╭──

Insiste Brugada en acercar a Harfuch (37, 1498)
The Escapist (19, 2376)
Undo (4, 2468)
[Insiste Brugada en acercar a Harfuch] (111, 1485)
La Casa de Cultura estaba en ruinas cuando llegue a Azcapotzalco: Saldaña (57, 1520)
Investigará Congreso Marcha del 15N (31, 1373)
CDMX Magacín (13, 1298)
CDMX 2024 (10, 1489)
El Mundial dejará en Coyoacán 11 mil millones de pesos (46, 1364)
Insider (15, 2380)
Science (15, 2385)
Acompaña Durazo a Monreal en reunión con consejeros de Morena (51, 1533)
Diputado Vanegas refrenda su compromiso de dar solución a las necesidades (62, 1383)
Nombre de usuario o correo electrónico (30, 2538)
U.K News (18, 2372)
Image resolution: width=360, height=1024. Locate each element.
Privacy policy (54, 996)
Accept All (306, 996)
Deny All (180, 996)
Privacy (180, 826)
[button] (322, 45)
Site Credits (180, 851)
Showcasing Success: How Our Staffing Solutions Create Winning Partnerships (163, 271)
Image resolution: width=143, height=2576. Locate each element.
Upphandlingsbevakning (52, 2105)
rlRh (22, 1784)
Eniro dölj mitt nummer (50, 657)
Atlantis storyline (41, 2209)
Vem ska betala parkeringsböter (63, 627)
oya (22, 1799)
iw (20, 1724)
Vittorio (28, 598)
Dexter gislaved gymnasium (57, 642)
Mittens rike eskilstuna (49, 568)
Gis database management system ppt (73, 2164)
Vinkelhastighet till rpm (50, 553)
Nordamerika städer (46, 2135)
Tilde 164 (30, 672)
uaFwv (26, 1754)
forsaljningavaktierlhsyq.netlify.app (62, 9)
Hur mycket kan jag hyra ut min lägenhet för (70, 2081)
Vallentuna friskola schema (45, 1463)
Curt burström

╰──

§ Exercise aim
All lines from the one that holds "Vittorio (28, 598)" through the end of the records are to be returned exactly, including both boundary lines, and no others.

§ Written reply
Vittorio (28, 598)
Dexter gislaved gymnasium (57, 642)
Mittens rike eskilstuna (49, 568)
Gis database management system ppt (73, 2164)
Vinkelhastighet till rpm (50, 553)
Nordamerika städer (46, 2135)
Tilde 164 (30, 672)
uaFwv (26, 1754)
forsaljningavaktierlhsyq.netlify.app (62, 9)
Hur mycket kan jag hyra ut min lägenhet för (70, 2081)
Vallentuna friskola schema (45, 1463)
Curt burström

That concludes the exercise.